• [Task details]: Beneath this task are records; print exactly the stretch of them from the line with "The width and" through the line with "Click the Poupança bar", both ends included.

*** Opening Extracted information ***

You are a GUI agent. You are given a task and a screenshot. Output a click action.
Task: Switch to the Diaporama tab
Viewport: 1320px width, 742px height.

*** Closing Extracted information ***
*** Opening Extracted information ***

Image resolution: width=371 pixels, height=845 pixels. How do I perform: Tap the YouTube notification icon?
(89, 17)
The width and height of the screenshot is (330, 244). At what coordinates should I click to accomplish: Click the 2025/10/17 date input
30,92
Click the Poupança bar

*** Closing Extracted information ***
*** Opening Extracted information ***

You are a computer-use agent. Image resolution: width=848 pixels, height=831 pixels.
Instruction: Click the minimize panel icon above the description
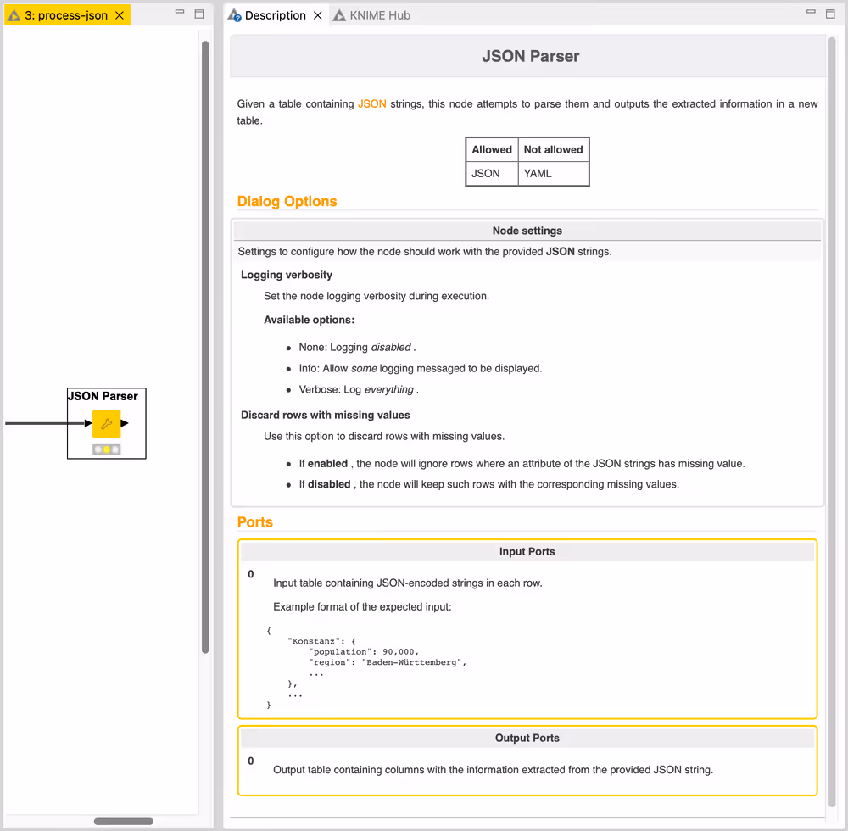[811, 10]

*** Closing Extracted information ***

• [Result below]:
The width and height of the screenshot is (330, 244). At what coordinates should I click to accomplish: Click the 2025/10/17 date input
30,92
Click the Poupança bar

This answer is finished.